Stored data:
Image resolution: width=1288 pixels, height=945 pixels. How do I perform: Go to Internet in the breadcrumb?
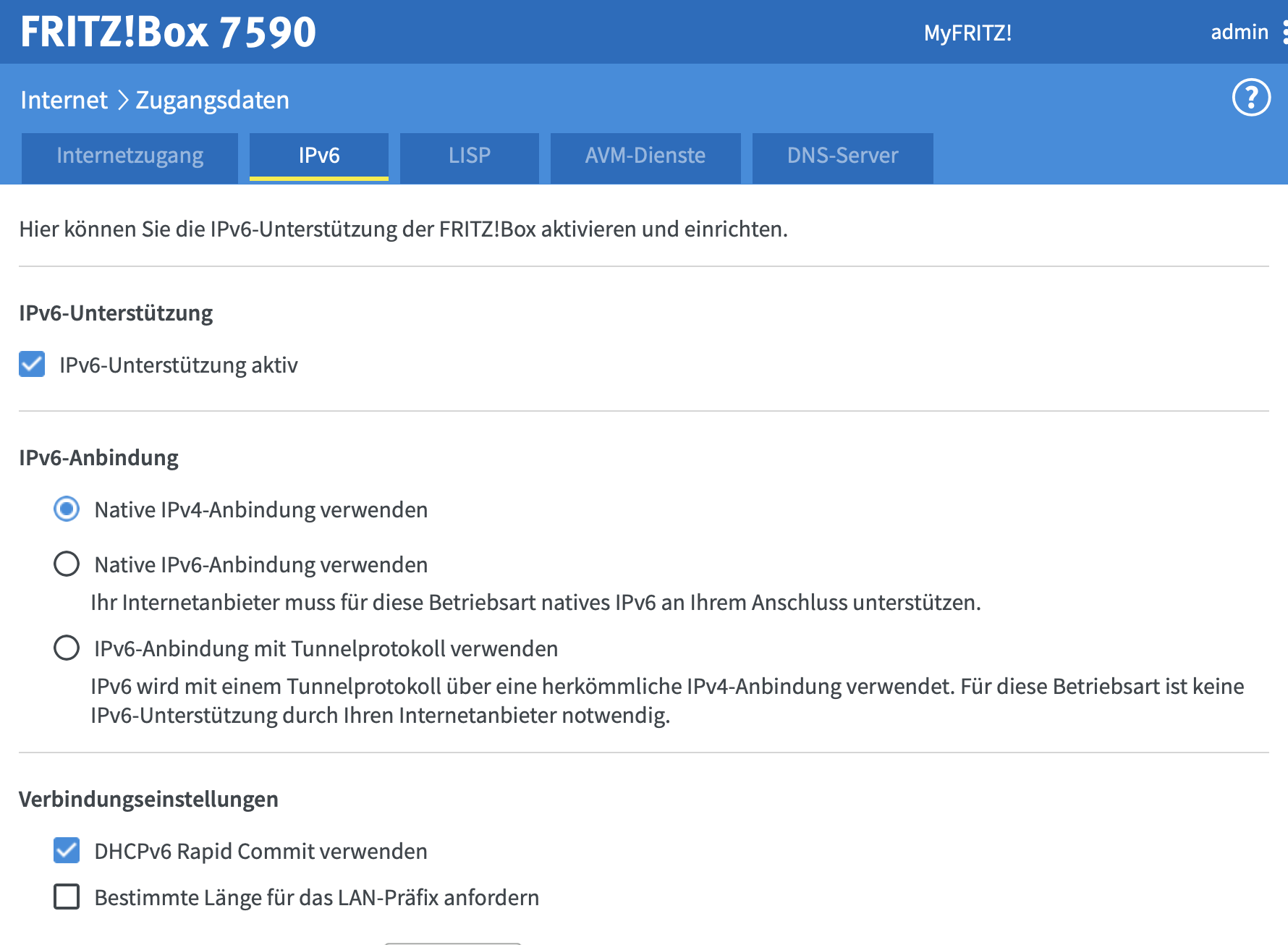point(64,100)
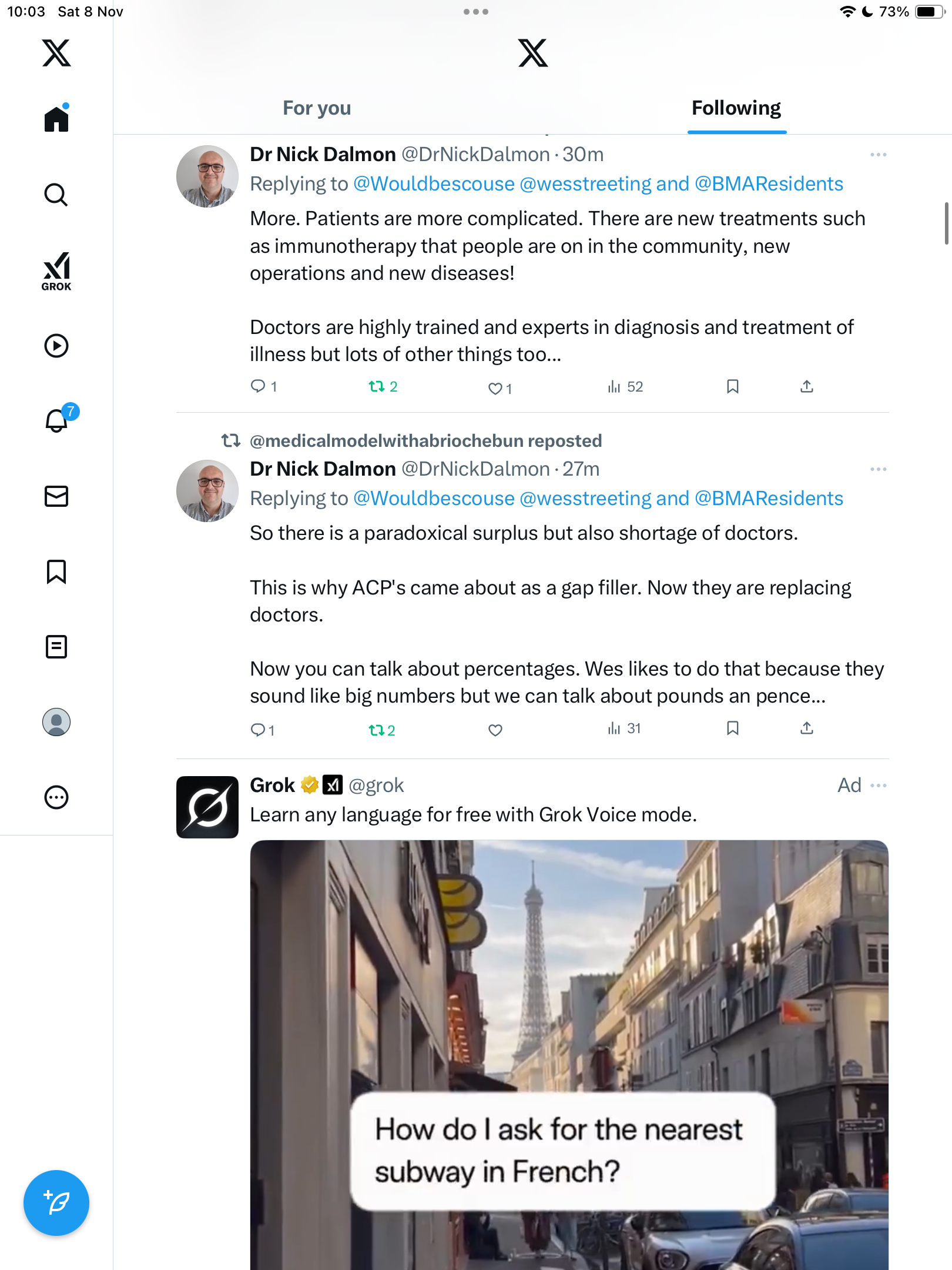Screen dimensions: 952x1270
Task: Bookmark the 30m Dr Nick Dalmon post
Action: click(732, 386)
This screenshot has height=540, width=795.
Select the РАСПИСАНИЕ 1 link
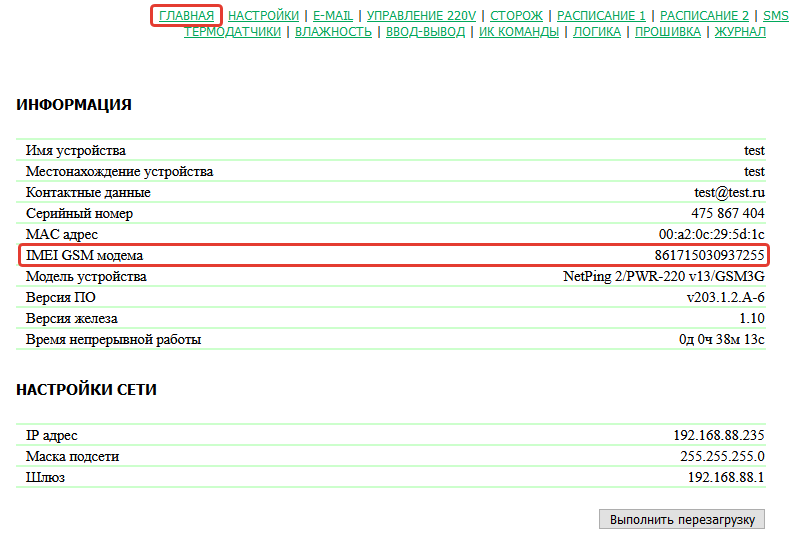click(x=601, y=16)
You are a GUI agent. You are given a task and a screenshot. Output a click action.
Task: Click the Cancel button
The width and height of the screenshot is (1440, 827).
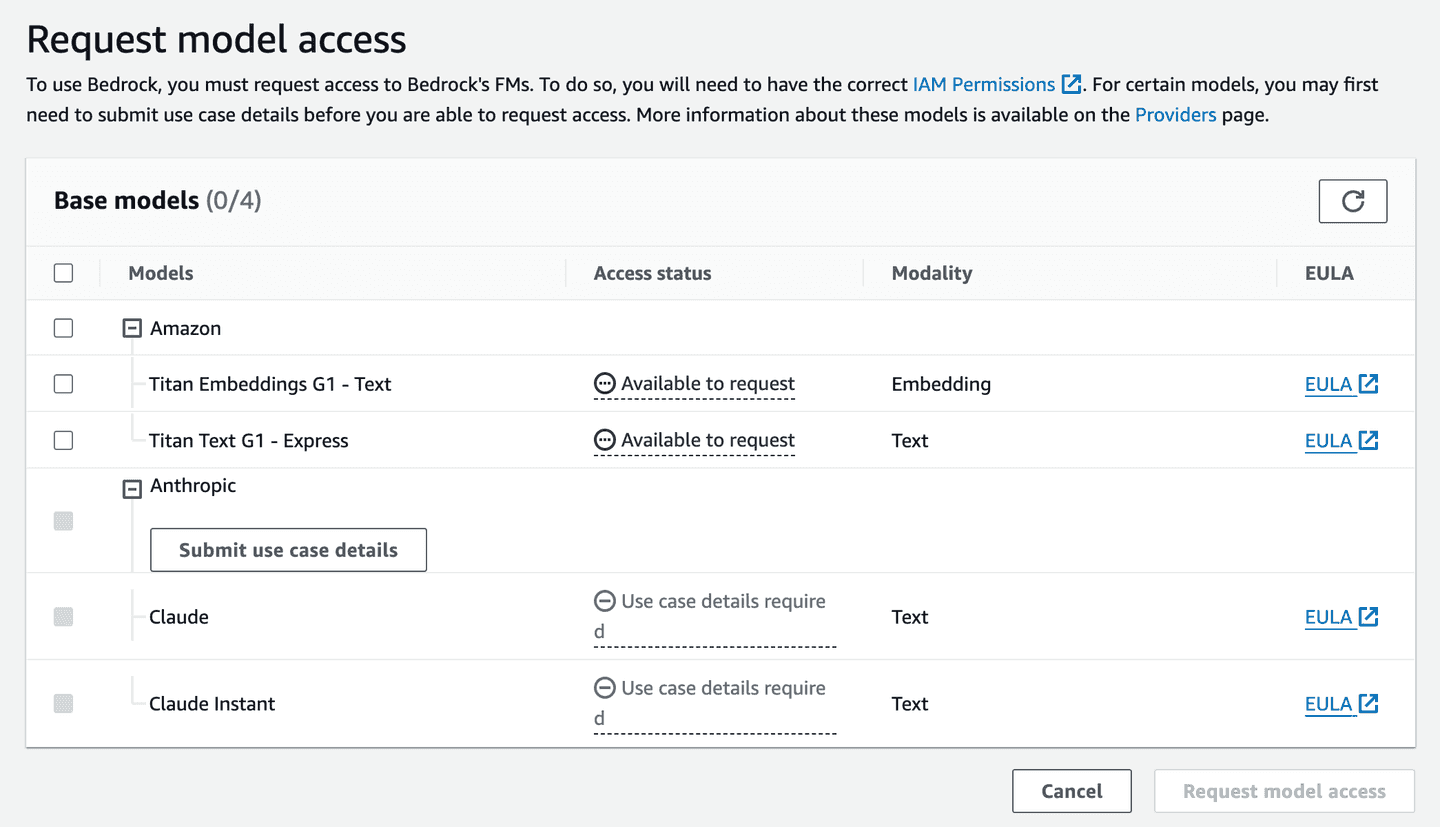point(1071,790)
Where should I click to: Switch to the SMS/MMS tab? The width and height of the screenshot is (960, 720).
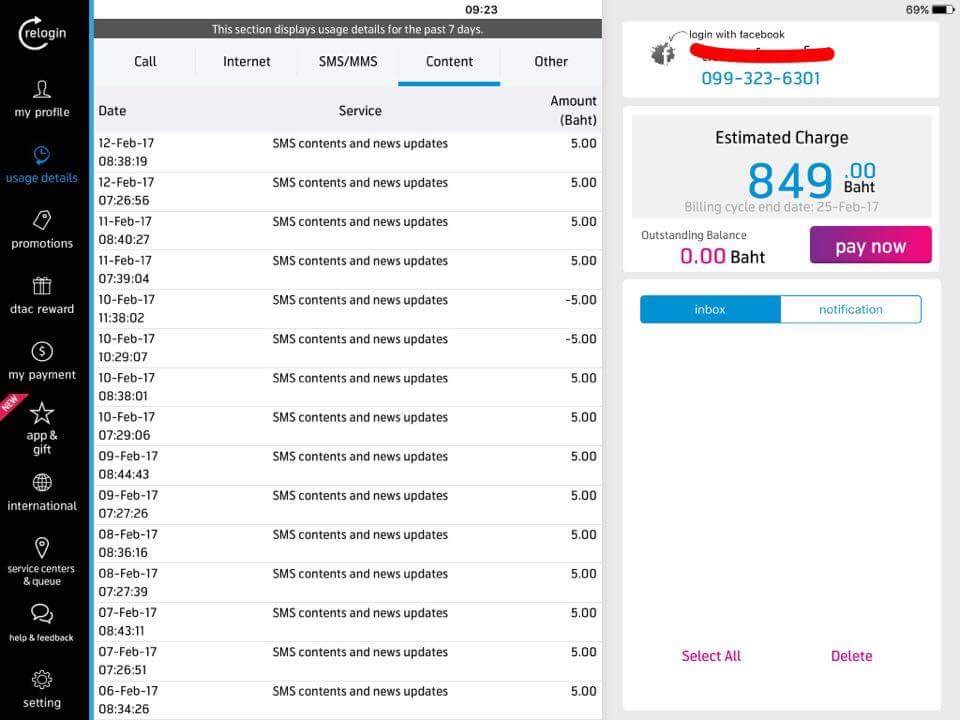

**The problem:** Omit each image and transcribe the remaining records word for word.

**Task result:**
Image resolution: width=1288 pixels, height=945 pixels. How do I perform: Go to Internet in the breadcrumb?
point(64,100)
Screen dimensions: 952x1270
Task: Bookmark the 30m Dr Nick Dalmon post
Action: click(732, 386)
This screenshot has height=540, width=795.
Select the РАСПИСАНИЕ 1 link
click(x=601, y=16)
You are a GUI agent. You are given a task and a screenshot. Output a click action.
Task: Click the Cancel button
The width and height of the screenshot is (1440, 827).
point(1071,790)
Where should I click to: Switch to the SMS/MMS tab? The width and height of the screenshot is (960, 720).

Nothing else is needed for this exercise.